One tool for finding your way towards a proof is to construct some representation matrices for a few different $$L_{x,y,z}$$ and see how you feel about them. Here’s a representation for spin two, which gives you a sense of how it goes.
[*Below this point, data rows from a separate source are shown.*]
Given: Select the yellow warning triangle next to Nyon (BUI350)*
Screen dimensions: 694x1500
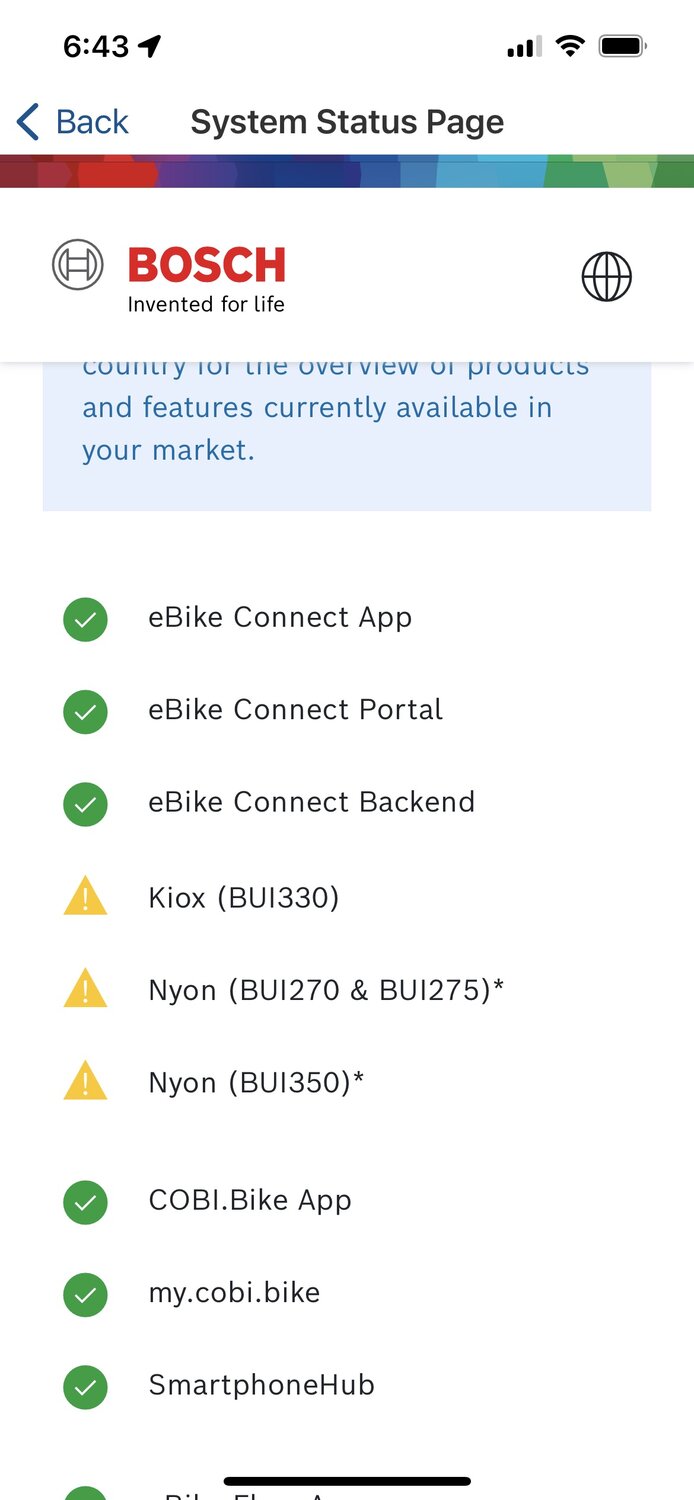Looking at the screenshot, I should click(x=85, y=1081).
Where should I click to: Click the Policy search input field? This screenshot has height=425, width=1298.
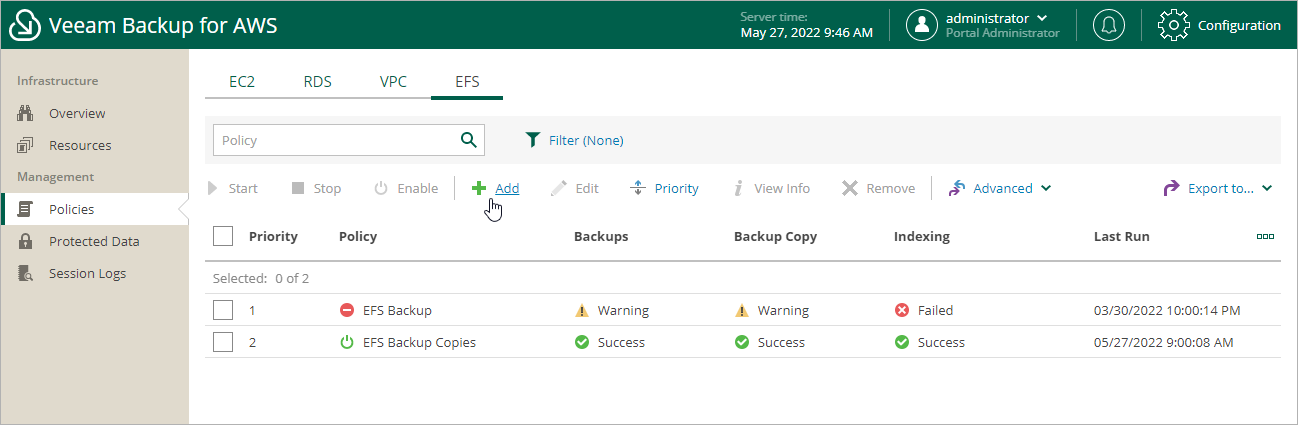(x=335, y=140)
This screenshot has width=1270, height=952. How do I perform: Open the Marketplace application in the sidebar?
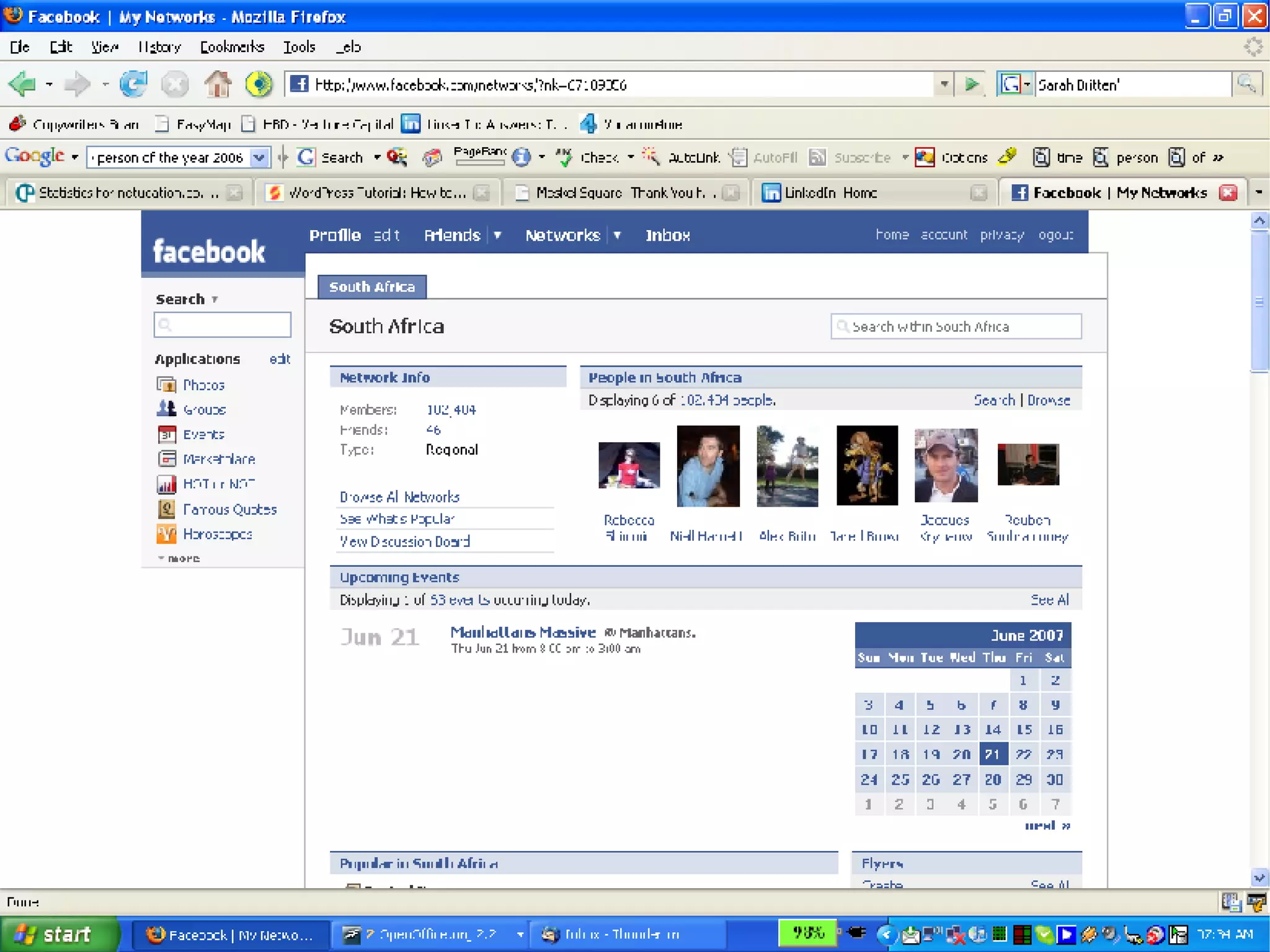pyautogui.click(x=219, y=459)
The size of the matrix is $$2\ell+1$$. The $$z$$-axis matrix has the eigenvalues on the diagonal already,

$$L_z = \left(\begin{array}{ccccc} \ell \\ &\ell-1 \\ && \ddots \\ &&& -\ell+1 \\ &&&& - \ell \end{array}\right),$$

and the raising and lowering matrices are one-off-the-diagonal,

$$L_+ = \left(\begin{array}{ccccc} 0& \sqrt{2\ell} & \\ &0& \sqrt{\cdots} & \\ &&\ddots \\ && \cdots & 0& \sqrt{2\ell} \\ &&&&0 \end{array}\right) \qquad L_- = (L_+)^T \renewcommand{\ket}[1]{\left|{#1}\right>}$$

so that $$L_\pm\ket{\ell,m} = \sqrt{\ell(\ell+1) - m(m\pm1)} \ket{\ell, m\pm1}$$. From these raising and lowering matrices $$L_\pm$$ you construct

\begin{align} 2 L_x &= L_+ + L_- \\ 2i L_y &= L_+ - L_- \end{align}

and then just find the eigenvectors. For spin-half (which isn’t allowed for orbital angular momentum $$L$$, but the algebra is similar), the $$x$$-axis eigenvectors are $${1}\choose{\pm1}$$, with eigenvalues $$\pm1$$, and the $$y$$-axis eigenvectors are $$1\choose{\pm i}$$, with eigenvalues $$\pm i$$. Those basis vectors are orthogonal to each other. However, it is the case that the eigenstates of $$\sigma_x$$ have expectation value $$\left<\sigma_y\right> = \left<\sigma_z\right> = 0$$.